Ever wondered why the setting sun hits your north wall in summer? Shouldn't the sun come from the south?

As a kid, I was puzzled why sunlight hit the north side of my house in summer. Someone told me it was because the house wasn’t perfectly aligned. I believed this for years, even after learning enough in middle school to know better.

We often assume the sun rises due east, passes overhead at noon, and sets due west. Textbooks rarely challenge this.

Here’s a thought experiment using basic geography:

  1. Near the equator (e.g., Singapore), on the equinoxes, a perfectly aligned house sees the sun rise due east and set due west. At noon, there’s almost no shadow.
  2. Near the Tropic of Cancer (e.g., Shantou), on the summer solstice, the sun is overhead at noon. After noon, things get interesting. Visualize this: First, straighten the Earth to its equinox position. Rotate it from noon to evening; your house is on the day-night line. Finally, tilt the Earth back, facing the Tropic of Cancer towards the sun. At step two, a north-south house at dusk on the equinox gets direct sunlight on the west wall. At step three, tilting the Earth exposes the north wall to the sun. On the summer solstice, a house on the Tropic of Cancer gets sun on the north wall, but none on the south.
  3. Most Chinese live north of the Tropic of Cancer. On the summer solstice, at noon, sunlight mostly hits the roof, with some slanting onto the south wall. Rotate to dusk: straighten the Earth, more sun hits the south wall; rotate to the day-night line, the west wall gets all the light; tilt, and the north wall gets sunlight.

So, even a perfectly straight house will get sunlight on its north wall in summer, even within the Arctic Circle!

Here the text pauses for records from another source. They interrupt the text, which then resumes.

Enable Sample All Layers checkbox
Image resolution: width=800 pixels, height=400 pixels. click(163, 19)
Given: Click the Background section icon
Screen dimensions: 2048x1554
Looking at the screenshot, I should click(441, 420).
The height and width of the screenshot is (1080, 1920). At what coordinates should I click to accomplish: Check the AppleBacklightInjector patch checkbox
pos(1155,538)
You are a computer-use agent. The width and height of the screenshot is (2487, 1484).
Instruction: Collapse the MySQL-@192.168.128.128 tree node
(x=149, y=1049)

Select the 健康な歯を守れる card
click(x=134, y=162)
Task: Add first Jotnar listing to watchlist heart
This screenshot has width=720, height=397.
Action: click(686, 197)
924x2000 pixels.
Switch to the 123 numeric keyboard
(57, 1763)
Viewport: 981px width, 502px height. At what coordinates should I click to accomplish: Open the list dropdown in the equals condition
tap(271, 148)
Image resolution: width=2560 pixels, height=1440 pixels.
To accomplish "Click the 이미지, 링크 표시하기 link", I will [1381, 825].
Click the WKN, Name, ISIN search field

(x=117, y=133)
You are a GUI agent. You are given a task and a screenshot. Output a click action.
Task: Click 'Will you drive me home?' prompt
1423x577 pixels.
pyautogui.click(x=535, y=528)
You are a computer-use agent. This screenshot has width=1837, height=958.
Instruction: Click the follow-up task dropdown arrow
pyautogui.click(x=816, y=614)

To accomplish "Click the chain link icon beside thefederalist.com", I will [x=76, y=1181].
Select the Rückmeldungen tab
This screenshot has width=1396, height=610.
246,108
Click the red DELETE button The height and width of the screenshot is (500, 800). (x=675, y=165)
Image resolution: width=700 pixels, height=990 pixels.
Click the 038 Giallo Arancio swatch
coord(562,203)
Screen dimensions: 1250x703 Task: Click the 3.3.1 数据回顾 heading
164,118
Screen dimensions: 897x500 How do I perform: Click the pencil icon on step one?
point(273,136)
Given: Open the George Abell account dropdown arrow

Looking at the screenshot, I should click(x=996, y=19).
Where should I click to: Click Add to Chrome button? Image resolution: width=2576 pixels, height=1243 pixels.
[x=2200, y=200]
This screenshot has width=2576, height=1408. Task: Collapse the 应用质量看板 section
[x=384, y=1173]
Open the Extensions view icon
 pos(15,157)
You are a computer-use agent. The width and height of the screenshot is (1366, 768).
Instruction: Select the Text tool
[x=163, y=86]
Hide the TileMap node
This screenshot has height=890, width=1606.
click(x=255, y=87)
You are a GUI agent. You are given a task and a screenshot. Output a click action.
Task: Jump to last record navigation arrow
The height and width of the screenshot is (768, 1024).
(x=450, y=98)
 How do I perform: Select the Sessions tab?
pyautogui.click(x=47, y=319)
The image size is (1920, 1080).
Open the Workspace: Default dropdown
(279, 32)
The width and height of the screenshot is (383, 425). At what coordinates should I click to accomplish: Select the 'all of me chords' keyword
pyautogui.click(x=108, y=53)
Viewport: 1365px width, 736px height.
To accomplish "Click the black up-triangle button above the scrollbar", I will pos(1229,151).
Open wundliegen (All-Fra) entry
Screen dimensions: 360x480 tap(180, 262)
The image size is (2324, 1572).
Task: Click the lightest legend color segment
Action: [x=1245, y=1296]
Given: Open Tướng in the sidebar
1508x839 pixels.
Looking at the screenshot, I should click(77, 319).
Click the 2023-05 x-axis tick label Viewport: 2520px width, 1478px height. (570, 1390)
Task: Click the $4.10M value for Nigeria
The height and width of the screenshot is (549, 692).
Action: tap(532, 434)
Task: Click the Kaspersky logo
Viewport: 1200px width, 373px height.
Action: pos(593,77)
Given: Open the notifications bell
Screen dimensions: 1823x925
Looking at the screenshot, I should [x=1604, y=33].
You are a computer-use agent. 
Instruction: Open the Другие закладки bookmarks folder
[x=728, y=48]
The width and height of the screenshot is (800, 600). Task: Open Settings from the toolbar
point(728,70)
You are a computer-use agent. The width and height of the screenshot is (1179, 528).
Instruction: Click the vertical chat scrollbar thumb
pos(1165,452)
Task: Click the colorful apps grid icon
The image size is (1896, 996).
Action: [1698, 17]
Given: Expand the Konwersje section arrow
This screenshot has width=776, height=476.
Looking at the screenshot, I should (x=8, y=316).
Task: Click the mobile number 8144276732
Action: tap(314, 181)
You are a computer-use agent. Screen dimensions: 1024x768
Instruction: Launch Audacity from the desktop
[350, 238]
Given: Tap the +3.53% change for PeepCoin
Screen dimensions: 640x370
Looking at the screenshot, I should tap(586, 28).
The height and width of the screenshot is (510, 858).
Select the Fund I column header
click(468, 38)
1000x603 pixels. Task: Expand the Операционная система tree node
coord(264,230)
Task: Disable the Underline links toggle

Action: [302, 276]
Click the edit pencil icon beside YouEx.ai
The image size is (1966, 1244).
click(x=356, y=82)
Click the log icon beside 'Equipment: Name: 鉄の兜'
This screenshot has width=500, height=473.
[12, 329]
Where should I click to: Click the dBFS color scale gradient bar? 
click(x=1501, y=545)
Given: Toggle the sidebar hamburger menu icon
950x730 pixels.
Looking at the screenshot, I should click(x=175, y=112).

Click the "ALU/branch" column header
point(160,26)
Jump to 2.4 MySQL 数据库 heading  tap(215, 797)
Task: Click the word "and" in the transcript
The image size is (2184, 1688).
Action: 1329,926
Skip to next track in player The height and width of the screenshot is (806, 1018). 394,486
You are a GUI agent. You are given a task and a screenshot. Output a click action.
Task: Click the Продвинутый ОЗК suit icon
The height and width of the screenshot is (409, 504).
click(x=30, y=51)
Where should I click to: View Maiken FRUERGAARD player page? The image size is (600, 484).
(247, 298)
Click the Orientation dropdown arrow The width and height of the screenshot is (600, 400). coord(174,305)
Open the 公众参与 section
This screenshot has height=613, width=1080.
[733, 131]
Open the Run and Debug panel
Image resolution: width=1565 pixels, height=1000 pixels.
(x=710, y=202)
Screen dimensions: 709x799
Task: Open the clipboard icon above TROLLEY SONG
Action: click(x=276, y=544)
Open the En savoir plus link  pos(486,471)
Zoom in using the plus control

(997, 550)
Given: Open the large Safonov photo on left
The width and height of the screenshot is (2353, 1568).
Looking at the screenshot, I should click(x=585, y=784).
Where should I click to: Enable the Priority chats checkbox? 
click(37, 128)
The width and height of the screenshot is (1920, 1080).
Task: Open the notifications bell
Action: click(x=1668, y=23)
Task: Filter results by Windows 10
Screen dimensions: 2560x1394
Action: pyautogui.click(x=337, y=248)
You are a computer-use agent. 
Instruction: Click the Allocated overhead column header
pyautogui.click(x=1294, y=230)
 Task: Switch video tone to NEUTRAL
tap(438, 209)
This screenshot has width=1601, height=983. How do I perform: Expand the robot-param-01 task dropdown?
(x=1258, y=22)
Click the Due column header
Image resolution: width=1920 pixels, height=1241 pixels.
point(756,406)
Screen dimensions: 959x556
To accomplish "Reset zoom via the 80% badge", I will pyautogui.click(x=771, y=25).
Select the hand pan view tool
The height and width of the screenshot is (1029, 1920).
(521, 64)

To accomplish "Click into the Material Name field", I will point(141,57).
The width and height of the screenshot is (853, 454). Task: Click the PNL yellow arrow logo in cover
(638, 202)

From an Earth-centric view, the sun’s summer path is roughly this: rises northeast, moves diagonally, peaks south of overhead at noon, and sets northwest. This happens north and south of the Tropic of Cancer, varying only in duration.

Near the equator, things we take for granted in China are different. Singaporean real estate listings I saw didn’t indicate compass directions. Assuming north is up (a Northern Hemisphere bias), master bedrooms face every direction. We prioritize north-south orientation for sunlight, but near the equator, it’s less crucial. The sun shines on the north wall for half the year and the south wall for the other – you choose which half to keep cooler.